Stored dataset entries
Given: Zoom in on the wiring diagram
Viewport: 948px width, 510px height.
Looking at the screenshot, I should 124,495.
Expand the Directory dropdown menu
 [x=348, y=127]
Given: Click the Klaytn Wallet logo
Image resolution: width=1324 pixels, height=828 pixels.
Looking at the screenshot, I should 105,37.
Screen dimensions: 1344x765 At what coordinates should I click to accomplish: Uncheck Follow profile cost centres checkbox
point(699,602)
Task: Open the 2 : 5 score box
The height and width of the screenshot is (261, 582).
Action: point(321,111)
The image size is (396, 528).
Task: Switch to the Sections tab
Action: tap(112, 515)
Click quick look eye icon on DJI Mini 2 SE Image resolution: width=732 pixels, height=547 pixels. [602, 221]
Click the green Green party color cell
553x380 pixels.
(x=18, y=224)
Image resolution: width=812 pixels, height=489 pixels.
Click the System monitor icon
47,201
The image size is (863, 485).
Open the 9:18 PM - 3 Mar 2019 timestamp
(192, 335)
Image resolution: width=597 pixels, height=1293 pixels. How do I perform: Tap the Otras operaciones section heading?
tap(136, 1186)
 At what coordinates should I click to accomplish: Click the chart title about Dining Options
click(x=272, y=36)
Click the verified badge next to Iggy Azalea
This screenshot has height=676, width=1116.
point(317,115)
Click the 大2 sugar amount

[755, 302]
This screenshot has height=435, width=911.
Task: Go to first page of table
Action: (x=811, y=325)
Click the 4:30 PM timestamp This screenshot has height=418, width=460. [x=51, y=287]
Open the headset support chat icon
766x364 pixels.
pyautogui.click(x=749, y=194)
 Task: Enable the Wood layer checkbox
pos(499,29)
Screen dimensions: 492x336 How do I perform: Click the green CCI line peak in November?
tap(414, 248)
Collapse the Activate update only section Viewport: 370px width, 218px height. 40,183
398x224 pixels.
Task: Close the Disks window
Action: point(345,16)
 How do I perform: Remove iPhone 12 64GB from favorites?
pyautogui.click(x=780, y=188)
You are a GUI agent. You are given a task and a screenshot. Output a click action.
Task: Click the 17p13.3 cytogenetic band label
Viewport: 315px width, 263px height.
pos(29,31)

= What you need to do =
Pull every line of the entries above into your reply unchanged, keeping their original order.

= The result =
Given: Zoom in on the wiring diagram
Viewport: 948px width, 510px height.
Looking at the screenshot, I should 124,495.
Expand the Directory dropdown menu
 [x=348, y=127]
Given: Click the Klaytn Wallet logo
Image resolution: width=1324 pixels, height=828 pixels.
Looking at the screenshot, I should 105,37.
Screen dimensions: 1344x765 At what coordinates should I click to accomplish: Uncheck Follow profile cost centres checkbox
point(699,602)
Task: Open the 2 : 5 score box
The height and width of the screenshot is (261, 582).
Action: point(321,111)
The image size is (396, 528).
Task: Switch to the Sections tab
Action: tap(112, 515)
Click quick look eye icon on DJI Mini 2 SE Image resolution: width=732 pixels, height=547 pixels. [602, 221]
Click the green Green party color cell
553x380 pixels.
(x=18, y=224)
Image resolution: width=812 pixels, height=489 pixels.
Click the System monitor icon
47,201
The image size is (863, 485).
Open the 9:18 PM - 3 Mar 2019 timestamp
(192, 335)
Image resolution: width=597 pixels, height=1293 pixels. How do I perform: Tap the Otras operaciones section heading?
tap(136, 1186)
 At what coordinates should I click to accomplish: Click the chart title about Dining Options
click(x=272, y=36)
Click the verified badge next to Iggy Azalea
This screenshot has height=676, width=1116.
point(317,115)
Click the 大2 sugar amount

[755, 302]
This screenshot has height=435, width=911.
Task: Go to first page of table
Action: (x=811, y=325)
Click the 4:30 PM timestamp This screenshot has height=418, width=460. [x=51, y=287]
Open the headset support chat icon
766x364 pixels.
pyautogui.click(x=749, y=194)
 Task: Enable the Wood layer checkbox
pos(499,29)
Screen dimensions: 492x336 How do I perform: Click the green CCI line peak in November?
tap(414, 248)
Collapse the Activate update only section Viewport: 370px width, 218px height. 40,183
398x224 pixels.
Task: Close the Disks window
Action: point(345,16)
 How do I perform: Remove iPhone 12 64GB from favorites?
pyautogui.click(x=780, y=188)
You are a GUI agent. You are given a task and a screenshot. Output a click action.
Task: Click the 17p13.3 cytogenetic band label
Viewport: 315px width, 263px height.
pos(29,31)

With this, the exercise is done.